START Text excerpt

PARIS — What was expected to be a simple coronation of Salt Lake City as the 2034 Winter Olympic host turned into complicated Olympic politics Wednesday, as the IOC pushed Utah officials to end an FBI investigation into a suspected doping coverup.
The International Olympic Committee formally awarded the 2034 Winter Games to Salt Lake in an 83-6 vote, but only after a contingent of Utah politicians and U.S. Olympic leaders signed an agreement that pressures them to lobby the federal government.
The International Olympic Committee is angry about an ongoing U.S. federal investigation of suspected doping by Chinese swimmers who were allowed to compete at the Tokyo Games despite positive drug tests. The World Anti-Doping Agency accepted Chinese explanations for the tests, and U.S. officials are now investigating that decision under an anti-conspiracy law passed after the Russian doping scandal at the Sochi Winter Games.
President Thomas Bach wants to make sure WADA is the lead authority on doping cases in Olympic sports, especially with the Summer Olympics headed to Los Angeles in 2028. The IOC added a clause to Salt Lake’s host contract, effectively demanding that local organizers — including Utah Gov. Spencer Cox — push to shut down the investigation or risk losing the Olympics.
“That was the only way that we could guarantee that we would get the Games,” Cox said after the announcement. If the U.S. does not respect the “supreme authority of WADA, the governor said, ”they can withdraw the Games from us.”
Even in the world of Olympic diplomacy, it was a stunning power move to force government officials to publicly agree to do the IOC’s lobbying.
U.S. Olympic and Paralympic Committee Chair Gene Sykes said some officials and athletes from other countries are worried that the anti-conspiracy law would allow the U.S. to arrest or subpoena Olympic visitors.
Some officials “have been very anxious about what it would mean to the sports figures who came to the United States, somehow they were subject to uncertainty in terms of their freedom of travel,” Sykes said. “And that is always concerning to people who don’t understand the United States.”

END Text excerpt
START Provided information

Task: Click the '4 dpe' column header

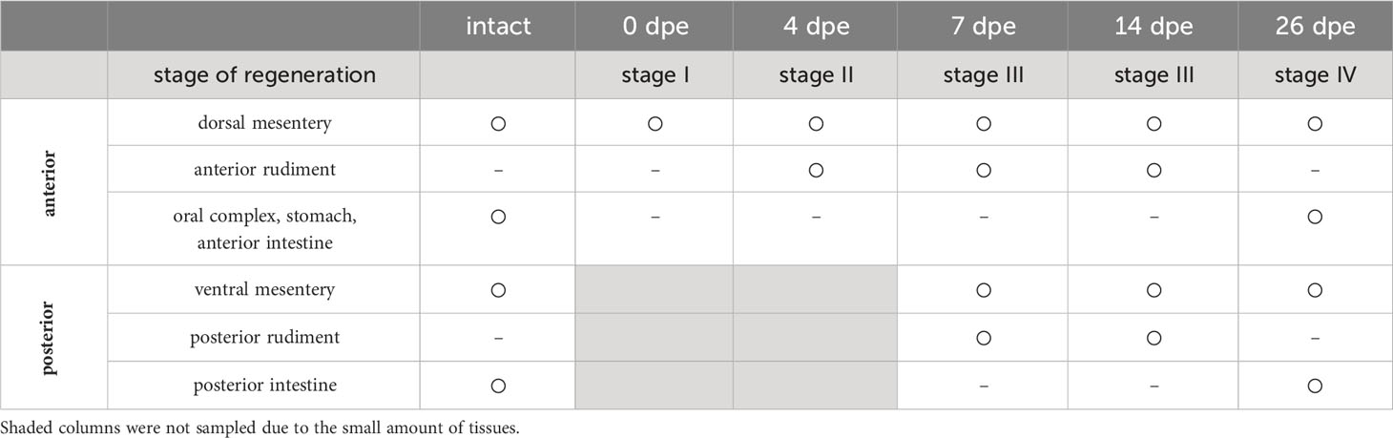Action: point(815,26)
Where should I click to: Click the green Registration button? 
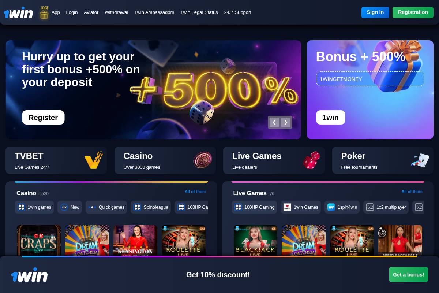coord(413,12)
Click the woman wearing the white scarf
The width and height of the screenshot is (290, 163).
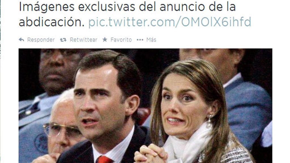point(192,115)
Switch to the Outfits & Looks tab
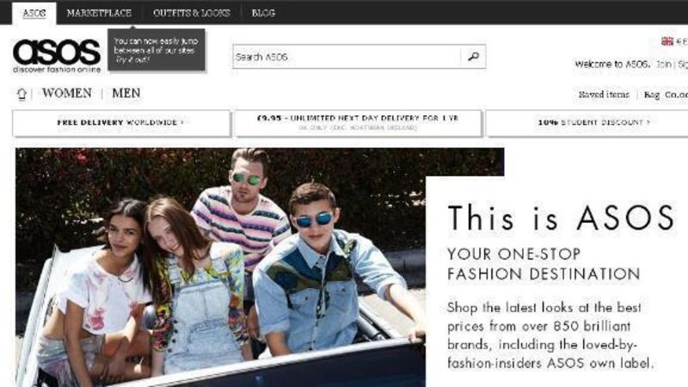The height and width of the screenshot is (387, 688). pos(192,13)
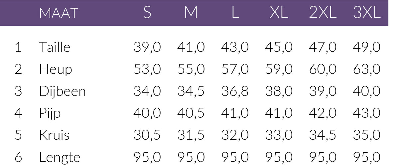Select the Lengte row label
Viewport: 399px width, 168px height.
click(x=60, y=157)
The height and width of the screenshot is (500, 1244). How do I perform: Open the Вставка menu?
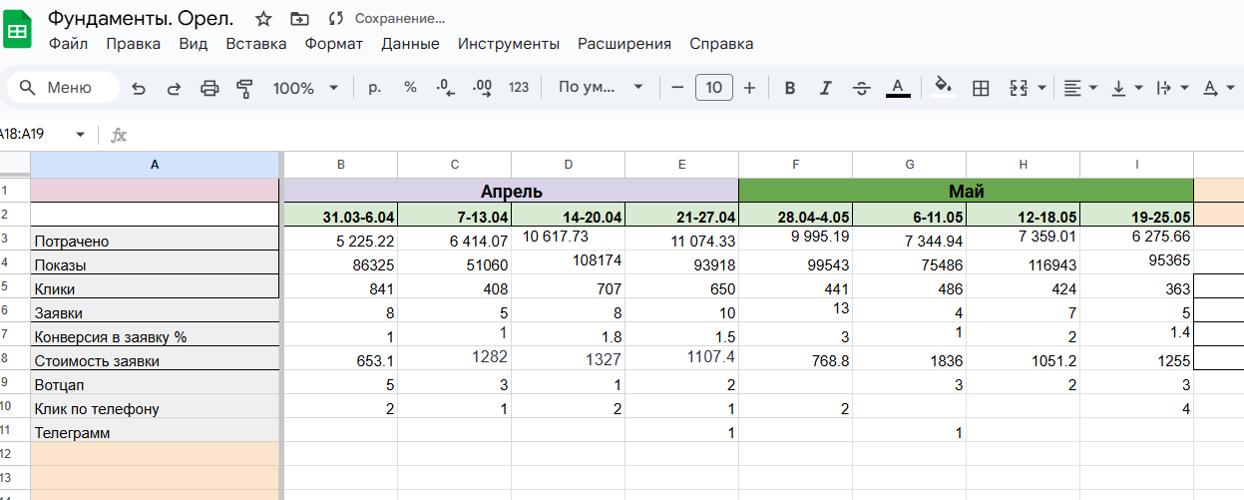[x=256, y=44]
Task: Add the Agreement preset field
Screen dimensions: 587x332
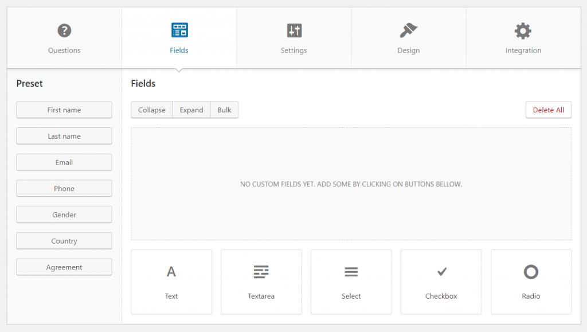Action: pyautogui.click(x=64, y=267)
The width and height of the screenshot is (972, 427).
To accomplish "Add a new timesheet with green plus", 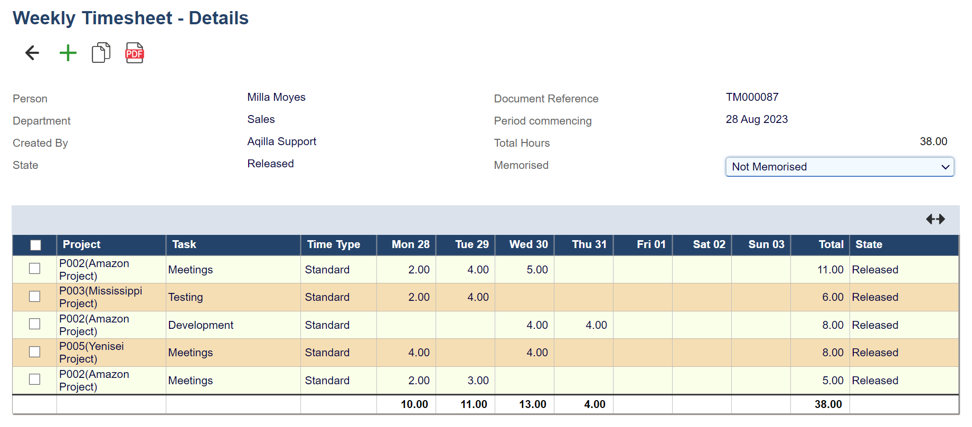I will [68, 53].
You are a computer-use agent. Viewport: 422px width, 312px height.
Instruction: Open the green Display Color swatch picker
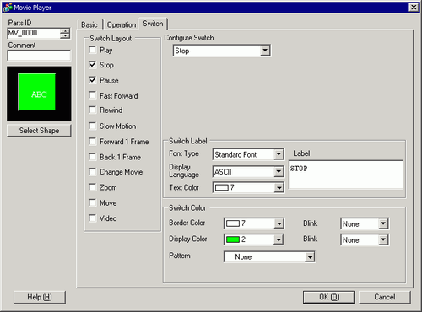(254, 239)
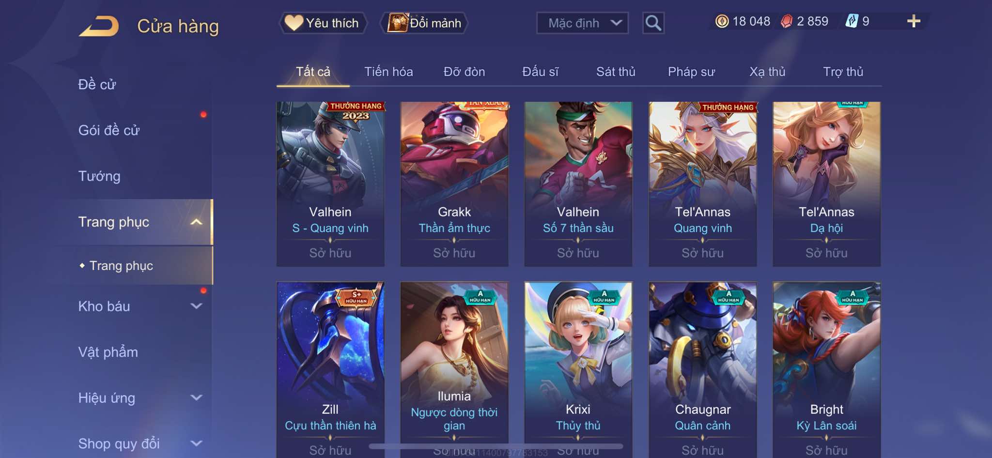
Task: Switch to the Pháp sư tab
Action: click(x=691, y=72)
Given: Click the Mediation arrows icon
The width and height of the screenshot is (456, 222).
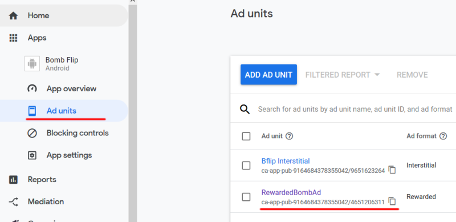Looking at the screenshot, I should (x=13, y=201).
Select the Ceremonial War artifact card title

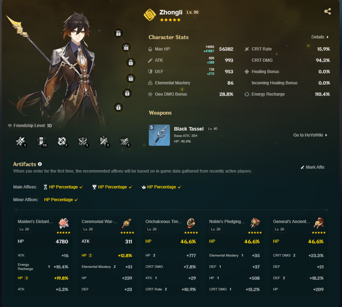point(99,221)
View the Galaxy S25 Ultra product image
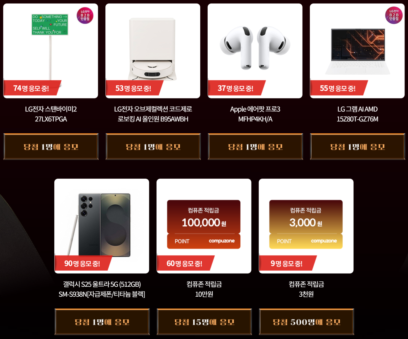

END Provided information

-- Work task 1 --
Name every person identified by full name in the article on Salt Lake City's 2034 Winter Olympics award, with the title the article gives each one.
-- Work task 2 --
Continue the article on Salt Lake City's 2034 Winter Olympics award from its last sentence.
The listing has no connection to the article on the 2034 Winter Olympics award.

-- Answer area 1 --
- Thomas Bach, President (of the International Olympic Committee)
- Spencer Cox, Utah Governor
- Gene Sykes, Chair of the U.S. Olympic and Paralympic Committee

-- Answer area 2 --
The capital city of Utah was the only candidate after the IOC gave Salt Lake City exclusive negotiating rights last year in a fast-tracked process.
The campaign team presenting the bid on stage to IOC members included Cox, Salt Lake City Mayor Erin Mendenhall and Alpine ski great Lindsey Vonn. Back home, a 3 a.m. public watch party gathered to see the broadcast from Paris.
The clause inserted into the contract requires Utah officials to work with current and future U.S. presidents and Congress “to alleviate your concerns” about the federal investigation into doping.
WADA’s role is under scrutiny for accepting a Chinese investigation that declared all 23 swimmers were contaminated by traces of a banned heart medication in a hotel kitchen. Evidence to prove the theory has not been published. The implicated swimmers won three gold medals in Tokyo, and some are also competing in Paris.
The case can be investigated in the U.S. under federal legislation named for a whistleblower of Russian state doping at the 2014 Sochi Winter Games. The IOC and WADA lobbied against the law, known as the Rodchenkov Act, which gives U.S. federal agencies wide jurisdiction of doping enforcement worldwide.
“We will work with our members of Congress,” Cox told Bach and IOC voters ahead of the 2034 vote, “we will use all the levers of power open to us to resolve these concerns.”
The head of the U.S. Anti-Doping Agency, who has often publicly feuded with WADA, Travis Tygart, said in a statement it was “shocking to see the IOC itself stooping to threats in an apparent effort to silence those seeking answers to what are now known as facts.”
Salt Lake City first hosted the Winter Games in 2002. That bid was hit with a bribery scandal, which led to anti-corruption reforms at the IOC.